PEMERINTAH menyiapkan sistem identitas tunggal digital alias digital single ID berbasis akal imitasi untuk meningkatkan efisiensi dan akurasi penyaluran bantuan sosial atau bansos. Hal ini disampaikan Ketua Dewan Ekonomi Nasional Luhut Binsar Pandjaitan seusai bertemu Presiden Prabowo Subianto di Istana Merdeka pada Selasa, 9 Juni 2026.
Luhut berujar, penerapan sistem ini ditargetkan mulai akhir 2026. "Akhir tahun ini akan ada digital single ID sehingga semua bansos atau direct cash transfer itu akan targeted. Jadi, akan sesuai dan itu akan menghemat angka cukup besar,” kata Luhut.
Scroll ke bawah untuk melanjutkan membaca
Penasihat Khusus Presiden Bidang Digitalisasi dan Teknologi Pemerintahan ini menerangkan, sistem identitas tunggal digital didukung oleh pemanfaatan akal imitasi yang mengintegrasikan seluruh data pemerintah. Dengan sistem digital single ID, pemerintah mengklaim mampu mengidentifikasi hingga memantau profil penerima bantuan secara lebih akurat.
“Subsidi tidak akan lagi ke barang. Subsidi akan langsung kepada yang menerima. Rata-rata bansos itu berupa cash transfer sekitar Rp 5,4 juta per orang,” tutur Luhut.
Tak hanya untuk bansos, Luhut mengatakan sistem identitas tunggal digital juga bakal digunakan untuk mendukung pengembangan usaha mikro, kecil, dan menengah (UMKM) melalui pemetaan data pelaku usaha.

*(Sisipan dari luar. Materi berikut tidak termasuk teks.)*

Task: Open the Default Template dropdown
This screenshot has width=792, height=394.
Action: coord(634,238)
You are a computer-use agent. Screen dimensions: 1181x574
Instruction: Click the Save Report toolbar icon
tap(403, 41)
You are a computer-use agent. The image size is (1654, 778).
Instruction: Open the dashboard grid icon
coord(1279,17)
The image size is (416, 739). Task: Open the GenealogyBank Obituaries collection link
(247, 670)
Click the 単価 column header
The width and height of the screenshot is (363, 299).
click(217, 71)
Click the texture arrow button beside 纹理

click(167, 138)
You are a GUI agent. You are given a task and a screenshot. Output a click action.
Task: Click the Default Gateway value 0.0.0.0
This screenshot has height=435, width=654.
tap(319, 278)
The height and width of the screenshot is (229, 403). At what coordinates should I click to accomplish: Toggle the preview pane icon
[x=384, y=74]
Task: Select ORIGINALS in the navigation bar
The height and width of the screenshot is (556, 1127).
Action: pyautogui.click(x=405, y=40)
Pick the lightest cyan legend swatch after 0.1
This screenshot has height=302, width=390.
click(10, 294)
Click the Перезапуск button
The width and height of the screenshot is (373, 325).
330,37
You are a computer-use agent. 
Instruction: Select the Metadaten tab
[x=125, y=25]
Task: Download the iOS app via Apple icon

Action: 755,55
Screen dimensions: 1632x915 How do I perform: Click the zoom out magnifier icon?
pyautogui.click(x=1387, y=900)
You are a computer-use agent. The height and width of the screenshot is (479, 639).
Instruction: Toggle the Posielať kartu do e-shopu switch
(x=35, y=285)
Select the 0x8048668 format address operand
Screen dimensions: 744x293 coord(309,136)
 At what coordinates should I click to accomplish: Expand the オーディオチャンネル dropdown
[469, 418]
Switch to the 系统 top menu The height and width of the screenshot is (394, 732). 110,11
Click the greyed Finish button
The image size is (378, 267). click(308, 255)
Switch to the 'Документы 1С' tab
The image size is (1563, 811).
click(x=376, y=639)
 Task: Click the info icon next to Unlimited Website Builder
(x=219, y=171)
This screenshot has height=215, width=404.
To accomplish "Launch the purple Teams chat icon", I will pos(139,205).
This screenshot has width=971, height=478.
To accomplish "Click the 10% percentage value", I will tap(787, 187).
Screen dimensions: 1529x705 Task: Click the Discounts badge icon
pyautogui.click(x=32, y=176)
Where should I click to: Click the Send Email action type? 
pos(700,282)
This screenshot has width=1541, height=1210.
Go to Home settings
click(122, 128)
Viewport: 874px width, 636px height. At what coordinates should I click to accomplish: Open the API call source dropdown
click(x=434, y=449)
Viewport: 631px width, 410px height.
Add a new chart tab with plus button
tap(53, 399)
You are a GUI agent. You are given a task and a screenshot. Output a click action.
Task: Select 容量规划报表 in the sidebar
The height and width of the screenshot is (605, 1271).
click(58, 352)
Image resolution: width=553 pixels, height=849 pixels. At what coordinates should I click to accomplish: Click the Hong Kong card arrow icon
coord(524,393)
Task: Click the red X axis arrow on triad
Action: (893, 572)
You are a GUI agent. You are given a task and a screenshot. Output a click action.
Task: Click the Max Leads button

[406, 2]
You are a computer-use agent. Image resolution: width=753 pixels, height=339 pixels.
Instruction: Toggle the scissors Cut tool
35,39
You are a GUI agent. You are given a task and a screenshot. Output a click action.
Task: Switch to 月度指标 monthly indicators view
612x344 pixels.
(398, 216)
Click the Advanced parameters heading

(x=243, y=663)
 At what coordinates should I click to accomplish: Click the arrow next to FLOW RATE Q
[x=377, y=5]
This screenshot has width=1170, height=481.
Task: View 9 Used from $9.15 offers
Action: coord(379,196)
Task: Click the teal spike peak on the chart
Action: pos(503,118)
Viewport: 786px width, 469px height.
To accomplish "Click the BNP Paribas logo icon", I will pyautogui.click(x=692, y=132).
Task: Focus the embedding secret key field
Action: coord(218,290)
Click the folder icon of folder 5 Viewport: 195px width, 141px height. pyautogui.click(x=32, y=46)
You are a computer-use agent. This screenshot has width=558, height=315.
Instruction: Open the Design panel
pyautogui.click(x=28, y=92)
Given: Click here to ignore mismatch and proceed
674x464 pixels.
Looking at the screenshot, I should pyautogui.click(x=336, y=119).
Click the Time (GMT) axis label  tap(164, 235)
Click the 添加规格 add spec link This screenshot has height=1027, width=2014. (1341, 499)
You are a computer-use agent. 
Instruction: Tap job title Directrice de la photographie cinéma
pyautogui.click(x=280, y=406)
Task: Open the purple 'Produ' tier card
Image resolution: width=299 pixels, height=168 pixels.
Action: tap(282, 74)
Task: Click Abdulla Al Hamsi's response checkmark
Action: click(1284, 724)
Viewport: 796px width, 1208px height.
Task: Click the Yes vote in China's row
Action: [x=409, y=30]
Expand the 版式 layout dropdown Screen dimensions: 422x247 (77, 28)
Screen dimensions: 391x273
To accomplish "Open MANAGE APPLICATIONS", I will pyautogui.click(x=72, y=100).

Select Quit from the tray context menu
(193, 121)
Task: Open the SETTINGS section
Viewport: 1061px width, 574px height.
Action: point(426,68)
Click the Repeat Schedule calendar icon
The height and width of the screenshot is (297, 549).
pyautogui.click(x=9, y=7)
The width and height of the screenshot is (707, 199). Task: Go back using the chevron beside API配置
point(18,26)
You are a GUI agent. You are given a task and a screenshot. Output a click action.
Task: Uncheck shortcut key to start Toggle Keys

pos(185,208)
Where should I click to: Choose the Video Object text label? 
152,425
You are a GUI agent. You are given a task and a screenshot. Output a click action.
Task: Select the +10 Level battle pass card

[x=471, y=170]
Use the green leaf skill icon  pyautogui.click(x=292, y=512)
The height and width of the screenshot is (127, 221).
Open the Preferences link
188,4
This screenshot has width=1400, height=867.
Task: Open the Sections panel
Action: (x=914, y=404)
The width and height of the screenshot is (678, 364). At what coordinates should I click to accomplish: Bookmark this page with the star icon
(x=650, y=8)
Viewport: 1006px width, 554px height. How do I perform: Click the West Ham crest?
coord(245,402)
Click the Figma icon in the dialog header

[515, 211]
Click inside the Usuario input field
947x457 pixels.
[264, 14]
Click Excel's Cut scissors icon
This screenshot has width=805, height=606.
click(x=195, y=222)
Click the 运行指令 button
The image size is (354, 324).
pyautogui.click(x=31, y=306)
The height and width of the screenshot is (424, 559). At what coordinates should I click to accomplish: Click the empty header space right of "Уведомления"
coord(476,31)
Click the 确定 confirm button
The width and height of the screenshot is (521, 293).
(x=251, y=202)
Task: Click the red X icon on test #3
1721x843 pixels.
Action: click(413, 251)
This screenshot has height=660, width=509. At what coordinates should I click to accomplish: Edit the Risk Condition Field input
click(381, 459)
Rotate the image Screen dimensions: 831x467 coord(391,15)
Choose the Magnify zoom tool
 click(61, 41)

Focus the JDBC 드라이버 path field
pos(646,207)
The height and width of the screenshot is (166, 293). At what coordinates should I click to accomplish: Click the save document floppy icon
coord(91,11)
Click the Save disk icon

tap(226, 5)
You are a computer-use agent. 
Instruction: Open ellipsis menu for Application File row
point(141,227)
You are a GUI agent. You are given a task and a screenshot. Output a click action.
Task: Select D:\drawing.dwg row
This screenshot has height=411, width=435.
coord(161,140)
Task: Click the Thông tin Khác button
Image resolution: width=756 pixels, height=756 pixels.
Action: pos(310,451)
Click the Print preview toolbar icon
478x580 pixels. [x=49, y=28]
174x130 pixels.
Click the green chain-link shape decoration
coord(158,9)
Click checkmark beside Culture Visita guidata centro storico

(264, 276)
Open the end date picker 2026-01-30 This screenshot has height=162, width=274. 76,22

Saat ini, kata Luhut, sekitar 80 persen sistem government technology (GovTech) antarkementerian dan lembaga telah terintegrasi. Luhut mengatakan GovTech dalam pemerintahan Presiden Prabowo menjadi satu bagian yang paling penting. “Kenapa? Karena semua data nanti akan terkumpul dengan baik dan kita tidak ada yang bisa lari dari situ,” ujarnya.
Luhut menjelaskan bahwa pengembangan GovTech dilakukan secara efisien dengan memanfaatkan ekosistem digital yang telah ada, seperti PeduliLindungi, e-Katalog, dan Simbara.
Sistem ini, ujar Luhut, dikembangkan oleh talenta-talenta muda Tanah Air. Sementara itu, sebagai bagian dari implementasi nasional, pemerintah saat ini tengah menjalankan proyek percontohan di 42 provinsi, kabupaten, dan kota.
“Kemarin di Banyuwangi sudah berjalan dan sangat sukses kita belajar dari model ini. Nanti kalau 42 ini sukses, Oktober tahun ini akan roll out nasional, seluruh 514 kabupaten akan terhubung,” kata Luhut.